→ DATA FOR THIS TASK
★ ★ ★ ★ ★

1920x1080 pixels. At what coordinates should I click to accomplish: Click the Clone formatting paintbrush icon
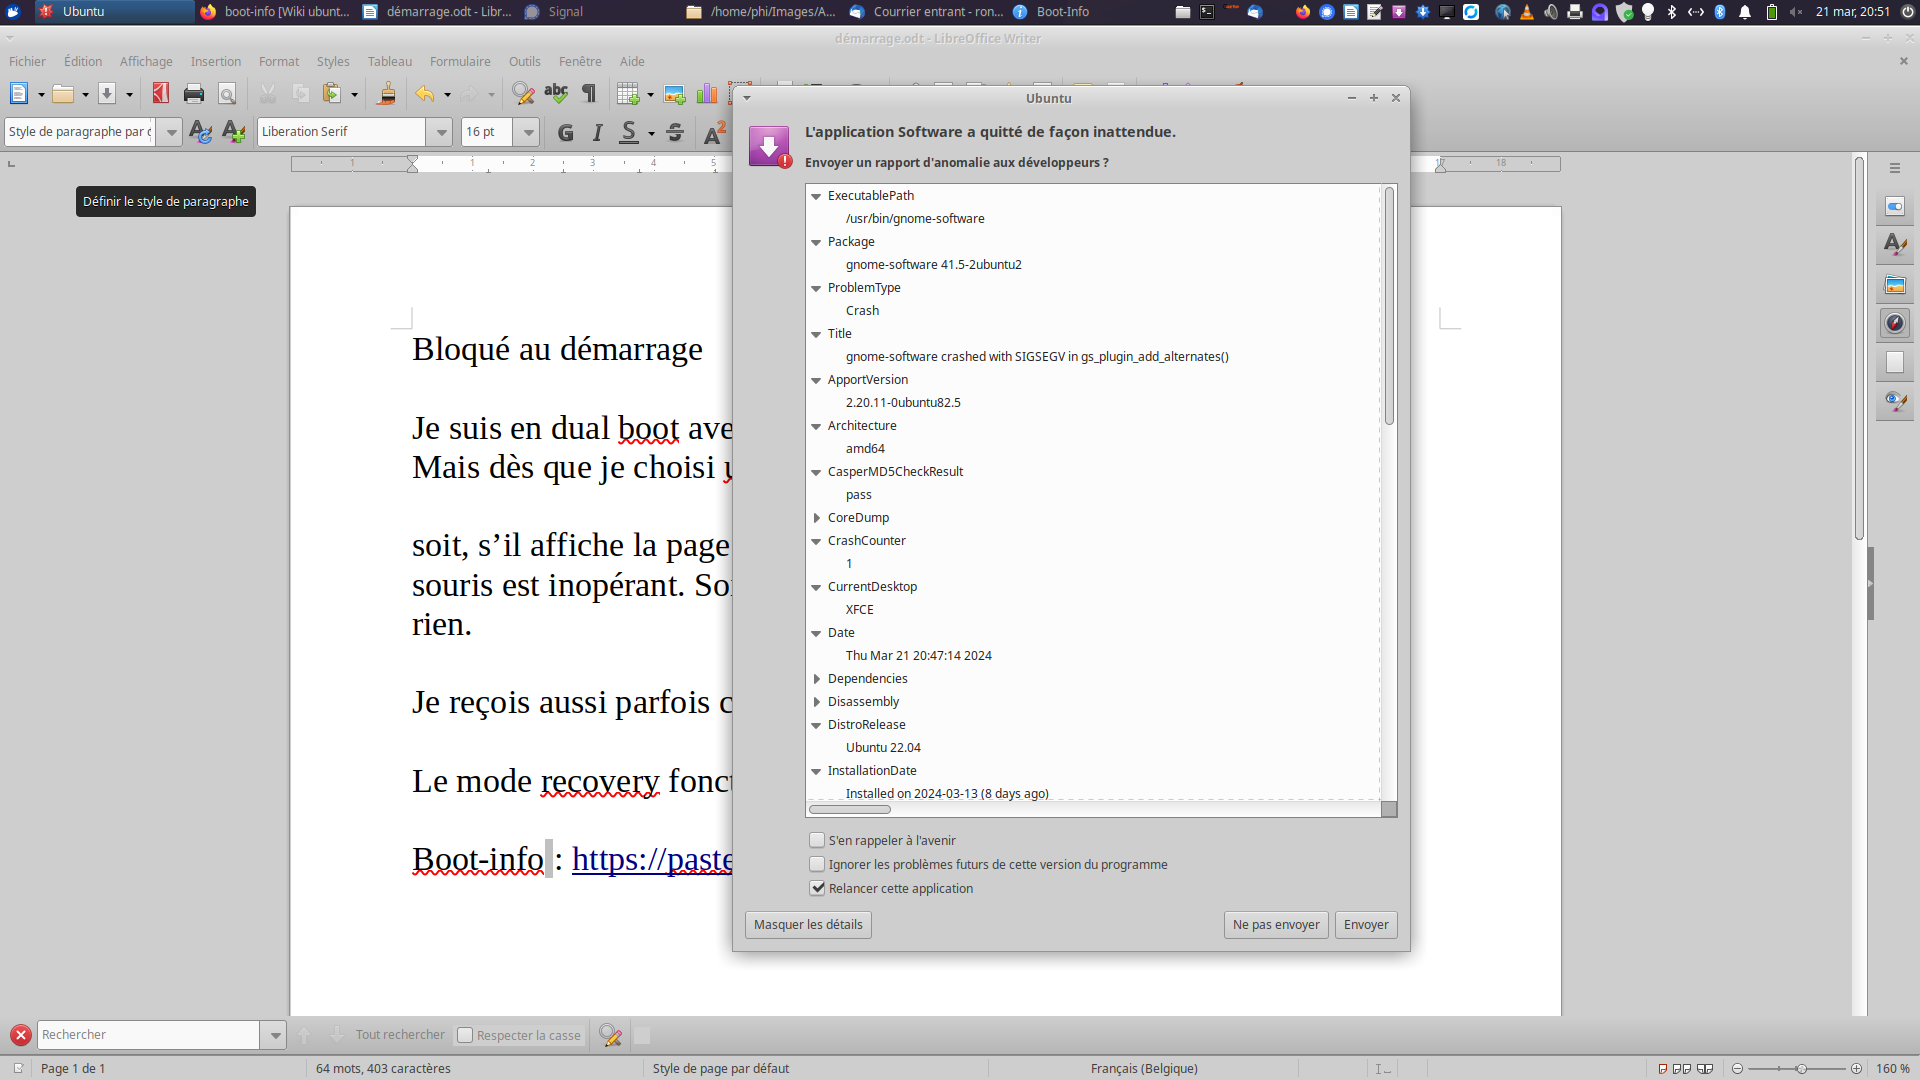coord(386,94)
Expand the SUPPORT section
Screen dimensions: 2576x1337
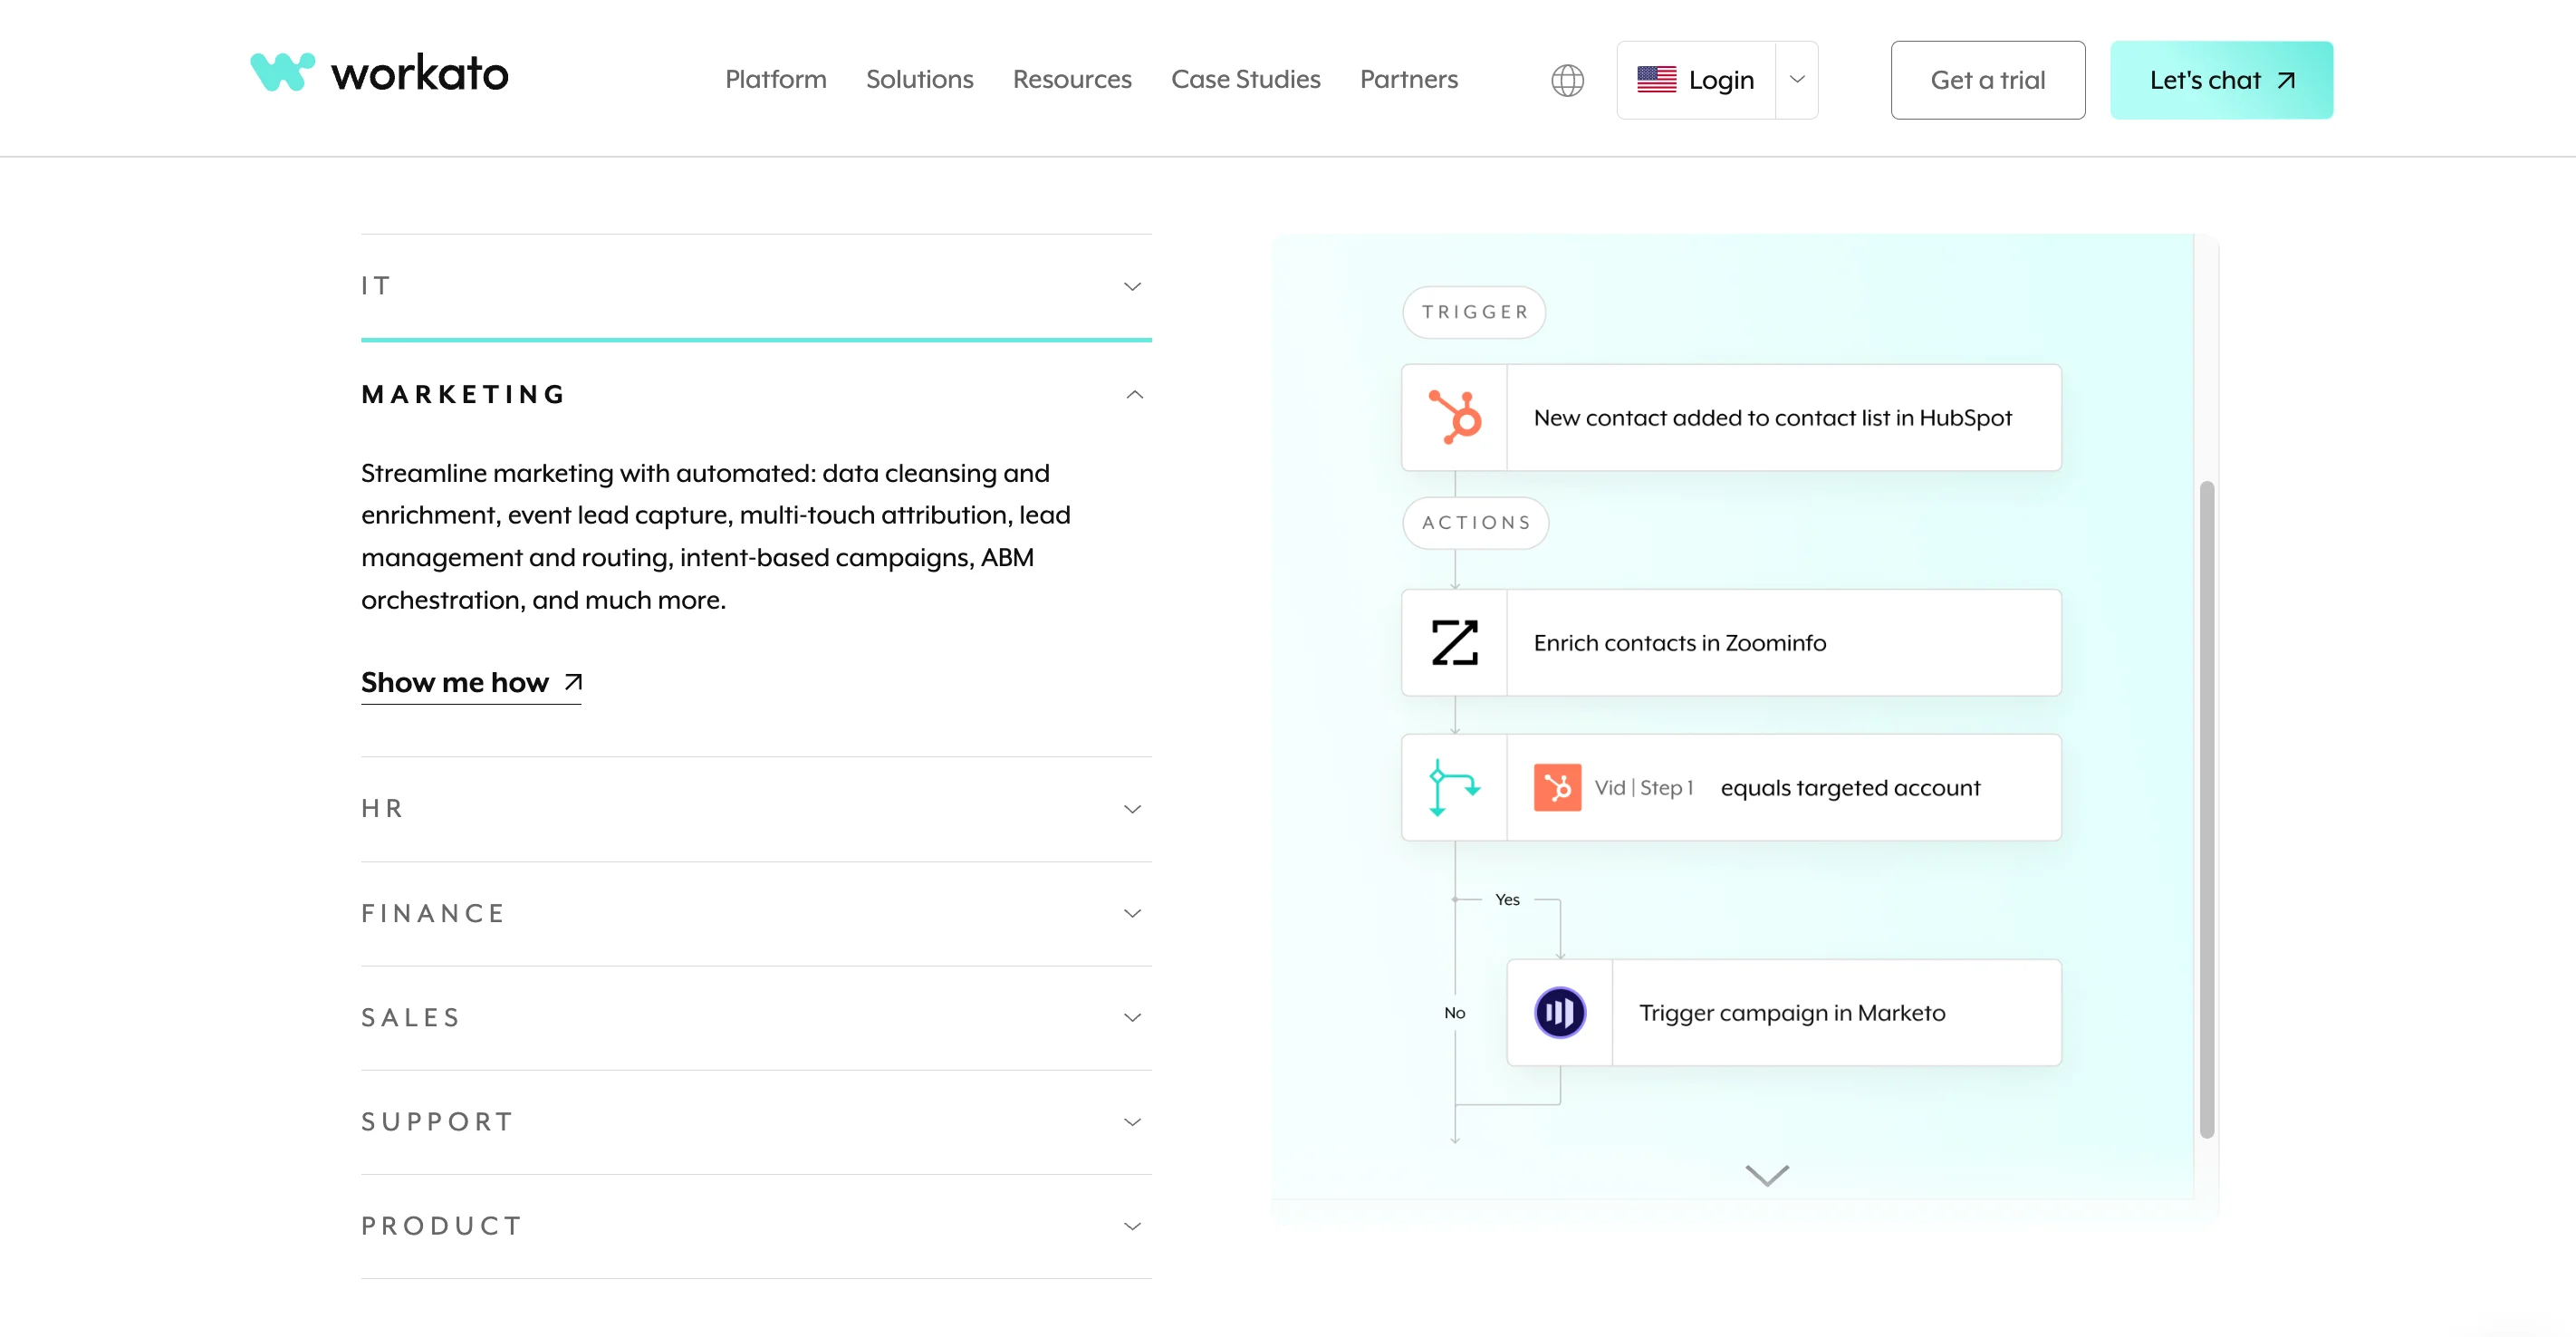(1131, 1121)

★ ★ ★ ★ ★

→ TRY IT
The records above should be duplicated exactly, with none of their pictures kept.

→ SOLUTION TO THE EXERCISE
1920x1080 pixels. At what coordinates should I click to accomplish: Click the Clone formatting paintbrush icon
coord(386,94)
Expand the SUPPORT section
Screen dimensions: 2576x1337
(1131, 1121)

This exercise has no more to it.